Batman: The Killing Joke seemed like a no-brainer when it came to it getting the animated treatment. After all, it's one of the most influential Batman and Joker stories of all time, and one that is still regularly referenced today.
It's also been heavily criticized for its depiction of Barbara Gordon, the one-time Batgirl, who is sexually assaulted and paralyzed by the Joker in the story. It's a disturbing scene in the comics, and one that even creator Alan Moore has issues with years later. An adaptation needed to find a way to faithfully translate the story from book to film, but at the same time, needed to address the elephant in the room and do Barbara Gordon justice as a character.
That didn't happen.

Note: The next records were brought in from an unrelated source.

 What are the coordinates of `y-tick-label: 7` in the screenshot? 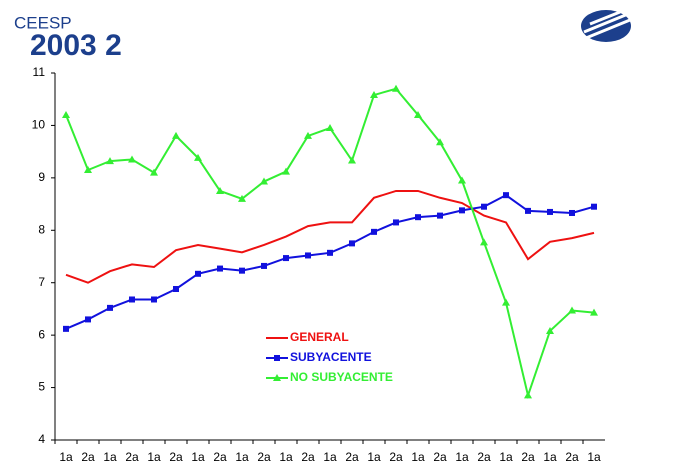 It's located at (42, 282).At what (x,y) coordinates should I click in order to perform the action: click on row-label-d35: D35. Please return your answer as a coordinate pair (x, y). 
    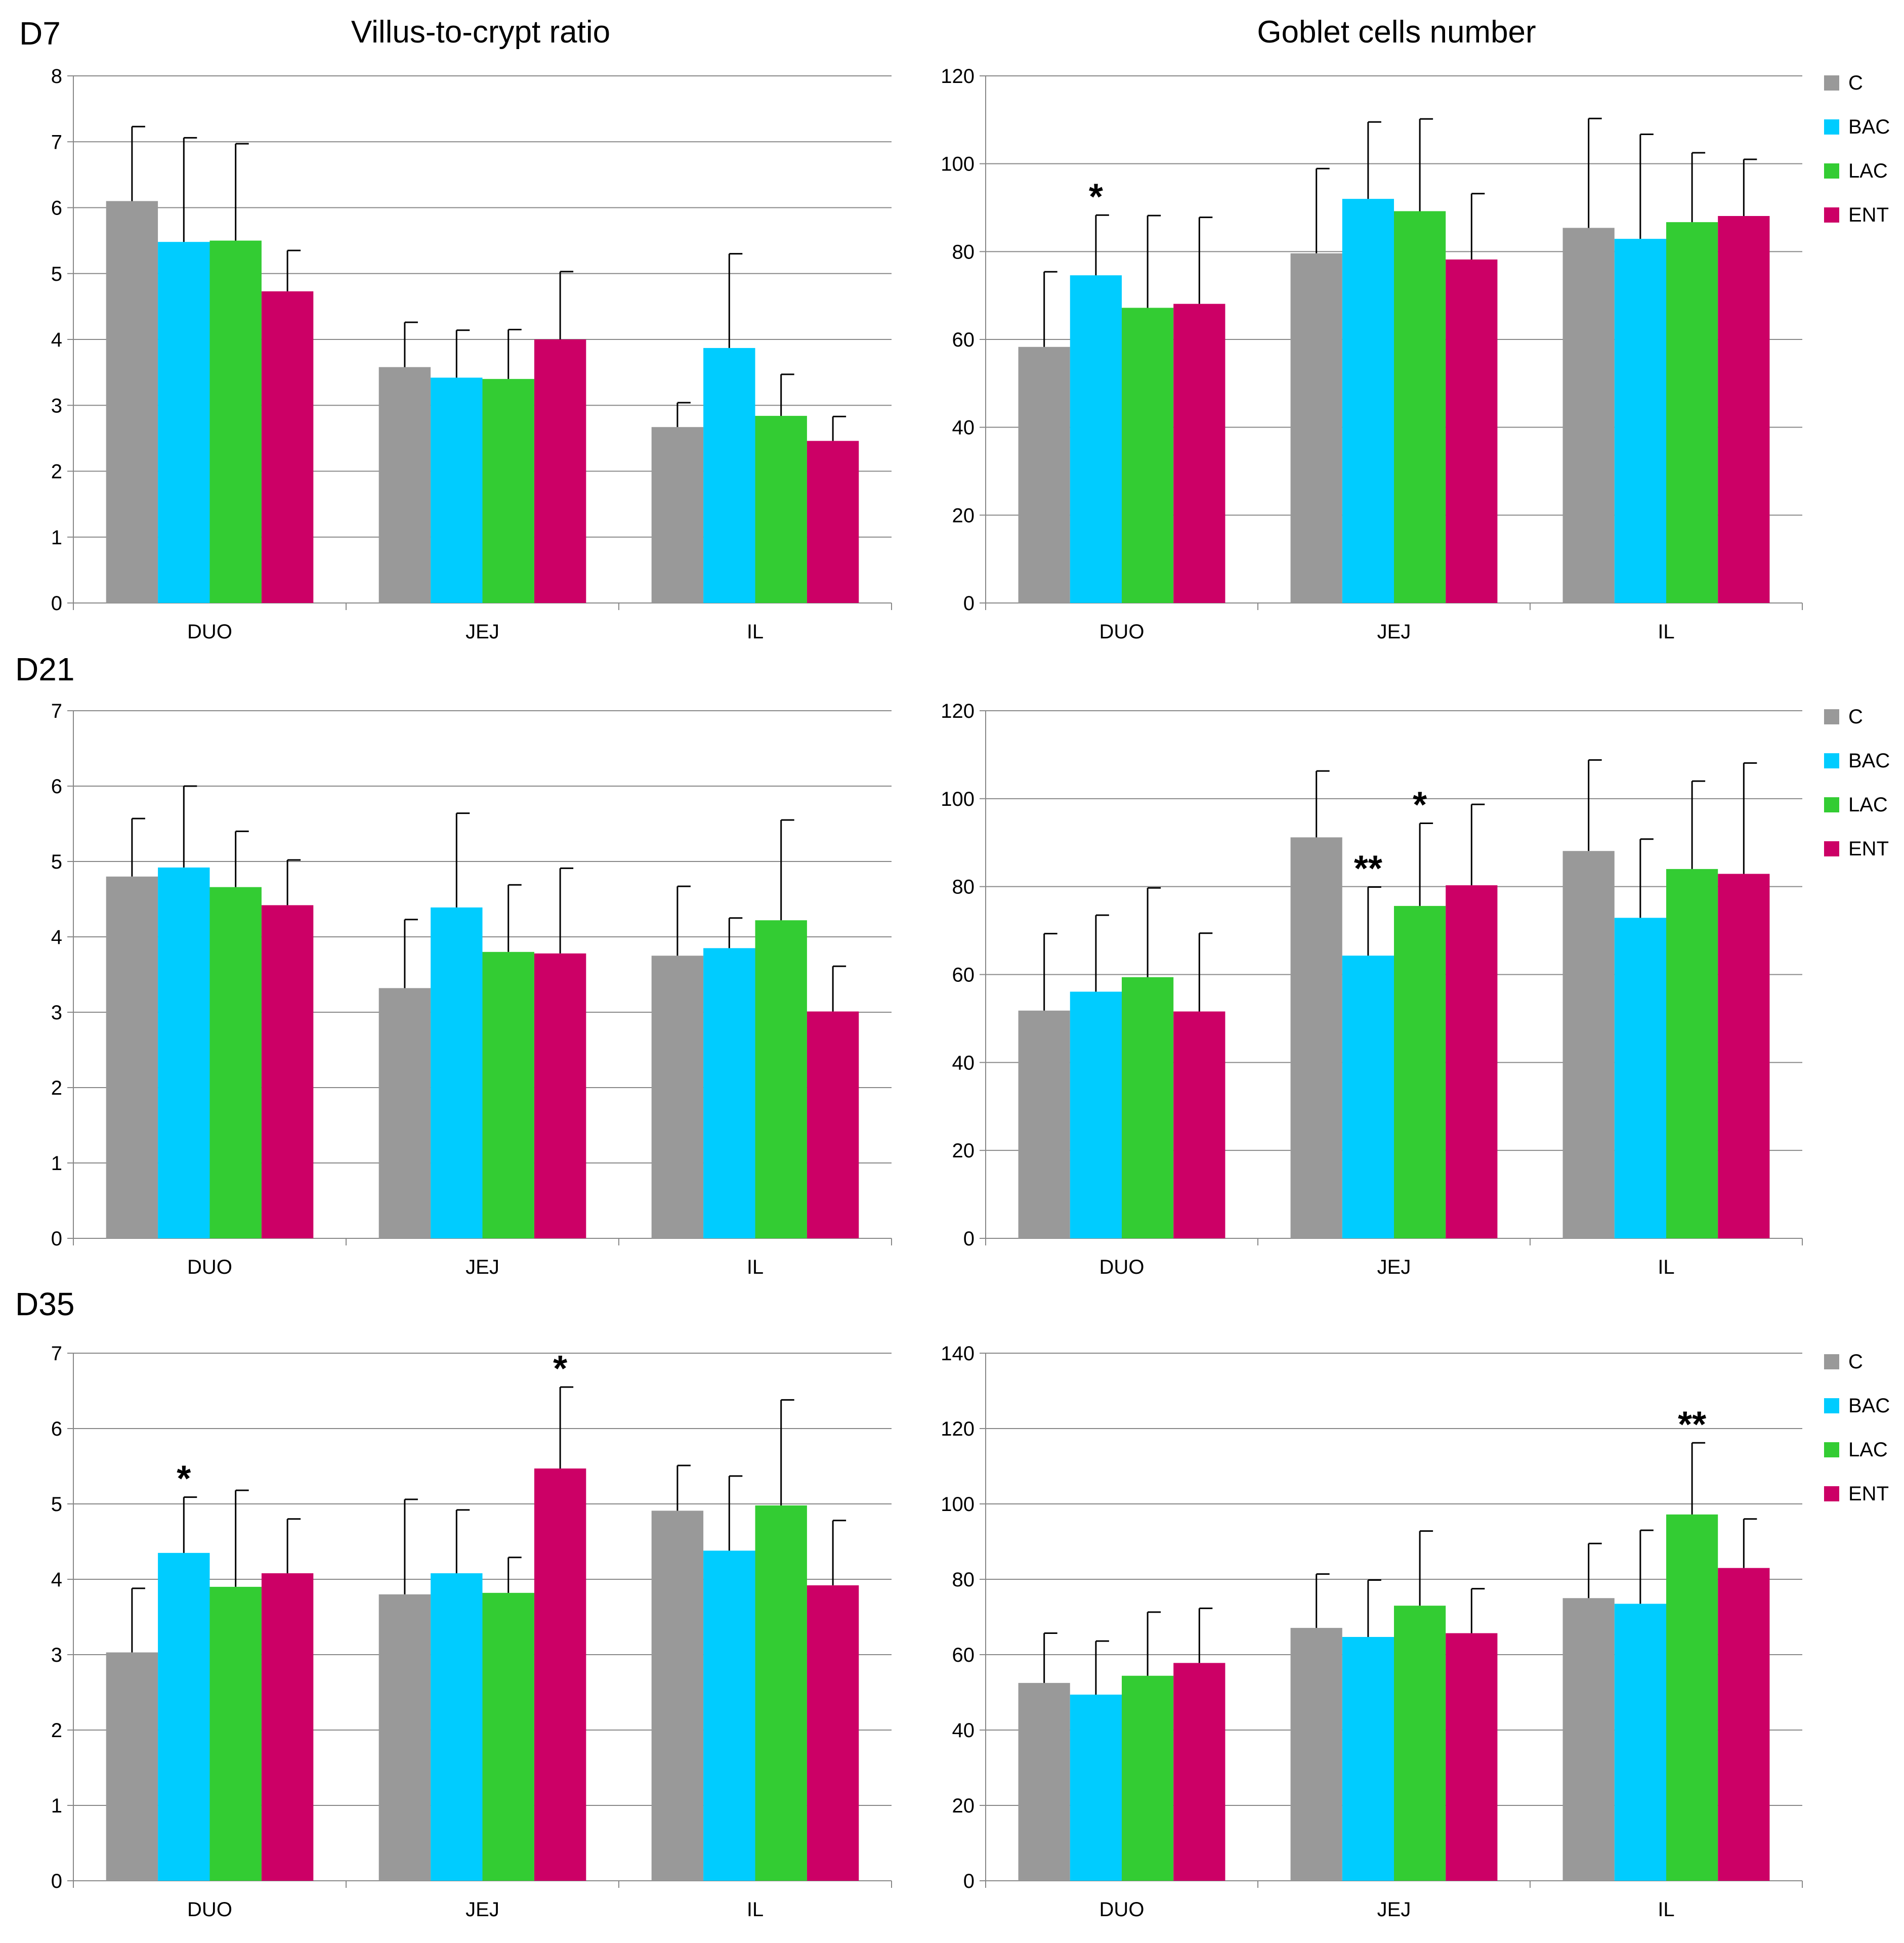
    Looking at the image, I should click on (44, 1304).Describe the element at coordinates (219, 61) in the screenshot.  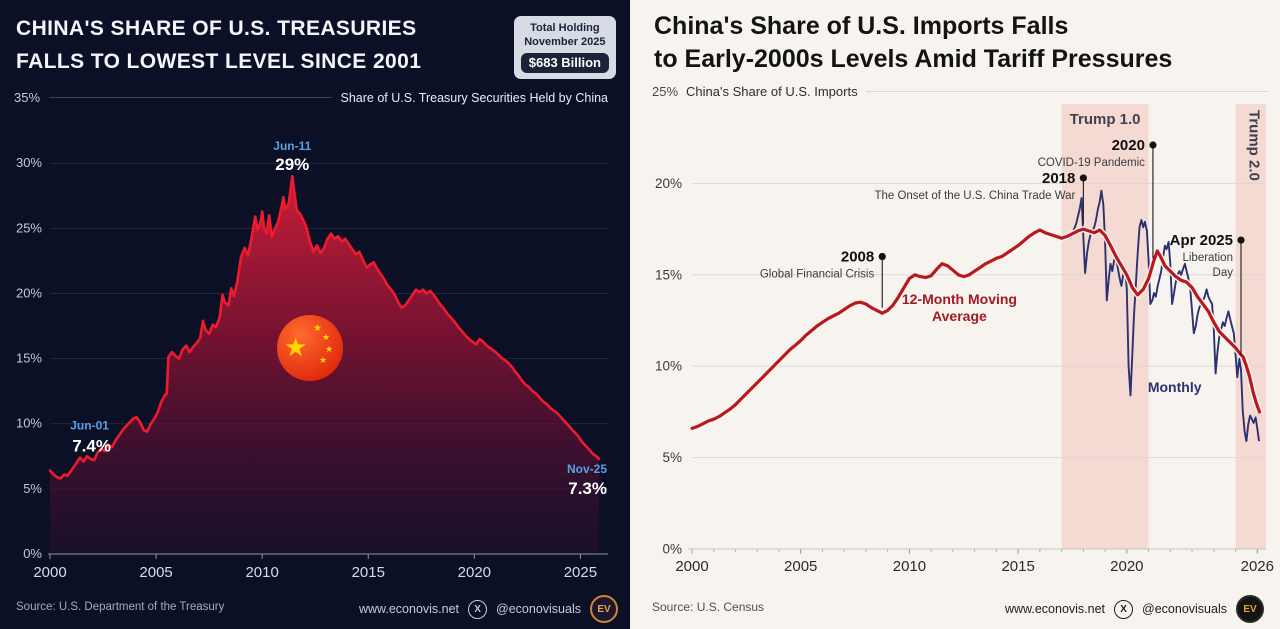
I see `left-title-line2: FALLS TO LOWEST LEVEL SINCE 2001` at that location.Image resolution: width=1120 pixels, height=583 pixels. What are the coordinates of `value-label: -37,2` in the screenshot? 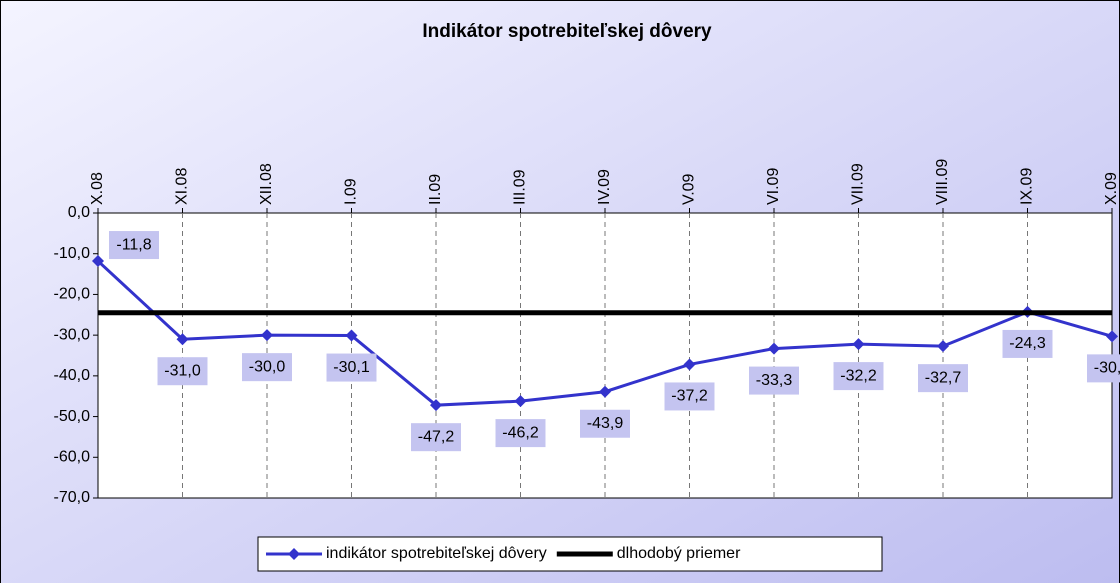 It's located at (690, 396).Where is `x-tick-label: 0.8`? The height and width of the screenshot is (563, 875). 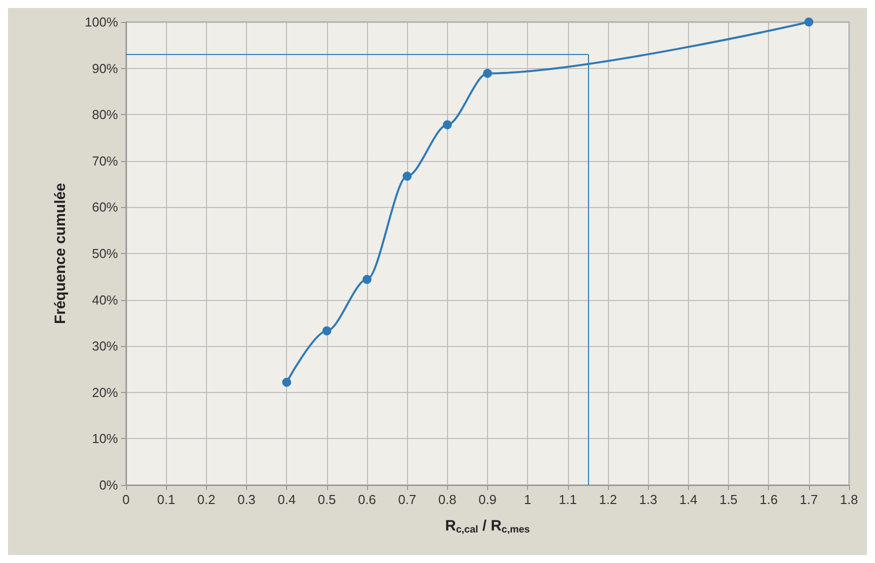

The movie adds 40 minutes of new content not found in the graphic novel in an attempt to flesh out Batgirl's character, but it ends up making the entire situation far, far worse by adding a romantic relationship between Barbara and Batman. On top of that, Batgirl battles a sexist, misogynistic crime lord with whom she also flirts, and she spends much of her screen time in the film's opening act complaining about men. Rather than improving Barbara's role in the original story, the film (somehow) actually makes it worse.
At long last, the folks at Screen Junkies have crafted an Honest Trailer for Batman: The Killing Joke, and it perfectly captures all of what just went horribly, horribly wrong in the adaptation. The video compares "fixing" Barbara Gordon's storyline by having her shack up with Batman on a rooftop with "fighting a fire with gasoline." The movie is also described as trying far too hard to be edgy and justify its R-rating, with gratuitous sex and language thrown in.
The video also takes a few shots at DC's cinematic film universe, saying Batman: The Killing Joke comes "from the division of Warner Brothers that's still making good superhero movies," and also insults the movie in the worst way possible by saying it brings DC cinematic-level storytelling to the DC animated universe. You can check out the video for yourself below.
Fans might not ever know how, as Screen Junkies describes it, the "wannabe edgy misfire" Batman: The Killing Joke turned out as it did. However, at least laughing about it helps make the disappointment sting a bit less.